API Routes
Files named route.ts under the pastoria/ directory become server-side
Express API handlers, mounted at the corresponding URL path.
Basic example
pastoria/api/greet/[name]/route.ts → Express route /api/greet/:name
A route.ts file default-exports an Express router:
import express from 'express';
const router = express.Router({mergeParams: true});
router.get<'/', {name: string}>('/', (req, res) => {
res.json({greeting: `Hello ${req.params.name}`});
});
export default router;
Key points
- Use
express.Router({mergeParams: true})to access path params from the parent URL. - Dynamic segments in directory names (e.g.

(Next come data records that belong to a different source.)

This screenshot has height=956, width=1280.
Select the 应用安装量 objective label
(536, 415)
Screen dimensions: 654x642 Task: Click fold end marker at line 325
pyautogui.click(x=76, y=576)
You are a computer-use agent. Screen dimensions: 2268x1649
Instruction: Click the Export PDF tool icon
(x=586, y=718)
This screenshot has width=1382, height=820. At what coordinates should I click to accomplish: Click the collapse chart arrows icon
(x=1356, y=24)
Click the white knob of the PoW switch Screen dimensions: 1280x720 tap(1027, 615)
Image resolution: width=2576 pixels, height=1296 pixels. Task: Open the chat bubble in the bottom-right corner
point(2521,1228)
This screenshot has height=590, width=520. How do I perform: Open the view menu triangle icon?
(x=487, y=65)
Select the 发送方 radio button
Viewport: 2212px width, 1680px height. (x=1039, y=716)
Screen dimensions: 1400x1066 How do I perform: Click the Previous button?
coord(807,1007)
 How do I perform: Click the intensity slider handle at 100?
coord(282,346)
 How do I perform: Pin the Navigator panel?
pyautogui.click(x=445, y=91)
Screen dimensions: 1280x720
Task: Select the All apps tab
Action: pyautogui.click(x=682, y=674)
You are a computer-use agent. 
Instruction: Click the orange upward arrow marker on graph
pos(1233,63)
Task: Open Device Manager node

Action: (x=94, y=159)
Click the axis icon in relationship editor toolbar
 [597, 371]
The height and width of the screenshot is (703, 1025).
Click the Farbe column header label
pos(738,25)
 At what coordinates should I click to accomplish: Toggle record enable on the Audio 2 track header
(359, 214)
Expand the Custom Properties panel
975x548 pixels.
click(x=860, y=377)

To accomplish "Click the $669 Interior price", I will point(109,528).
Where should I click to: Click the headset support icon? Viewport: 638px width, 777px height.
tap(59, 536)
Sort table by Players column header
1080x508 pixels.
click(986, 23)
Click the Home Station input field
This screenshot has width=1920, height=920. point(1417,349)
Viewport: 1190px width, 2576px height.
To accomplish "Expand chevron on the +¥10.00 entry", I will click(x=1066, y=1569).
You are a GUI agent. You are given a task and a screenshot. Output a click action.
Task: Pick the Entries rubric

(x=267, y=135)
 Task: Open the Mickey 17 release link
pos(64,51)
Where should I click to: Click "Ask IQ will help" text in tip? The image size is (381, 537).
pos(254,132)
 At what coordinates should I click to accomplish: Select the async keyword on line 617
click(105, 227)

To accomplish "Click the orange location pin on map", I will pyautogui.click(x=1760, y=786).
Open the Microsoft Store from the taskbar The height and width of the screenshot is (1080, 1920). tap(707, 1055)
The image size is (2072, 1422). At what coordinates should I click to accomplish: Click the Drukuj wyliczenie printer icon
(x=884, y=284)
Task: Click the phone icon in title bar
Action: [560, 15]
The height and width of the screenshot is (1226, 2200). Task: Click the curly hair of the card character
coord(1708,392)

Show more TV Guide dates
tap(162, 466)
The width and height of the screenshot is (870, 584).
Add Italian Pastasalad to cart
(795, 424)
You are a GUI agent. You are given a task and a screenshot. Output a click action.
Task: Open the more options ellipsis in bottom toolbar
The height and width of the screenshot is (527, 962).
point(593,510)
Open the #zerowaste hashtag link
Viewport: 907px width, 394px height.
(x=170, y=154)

[name]) become Express path params (:name). - Route handlers are mounted at their directory path, so define handlers
relative to
/. - API routes support all Express methods (
get,post,put,delete, etc.).
Catch-all routes
Use router.all() with a splat pattern to forward all requests to middleware or
external handlers:
import express from 'express';
import {toNodeHandler} from 'better-auth/node';
import {auth} from '#src/lib/server/auth.js';
const router = express.Router();
router.all('/*splat', (req, res, next) => {
toNodeHandler(auth)(req, res).catch(next);
});
export default router;
This is useful for authentication endpoints, proxying, or any route that needs to handle multiple HTTP methods and sub-paths.
Code generation
When you add or remove a route.ts file, run code generation so the server
entry picks it up:
pnpm generate
Note that route.ts changes are not auto-detected by the dev server's file
watcher (which only watches .tsx files). You must run pnpm generate manually
after adding or modifying API routes.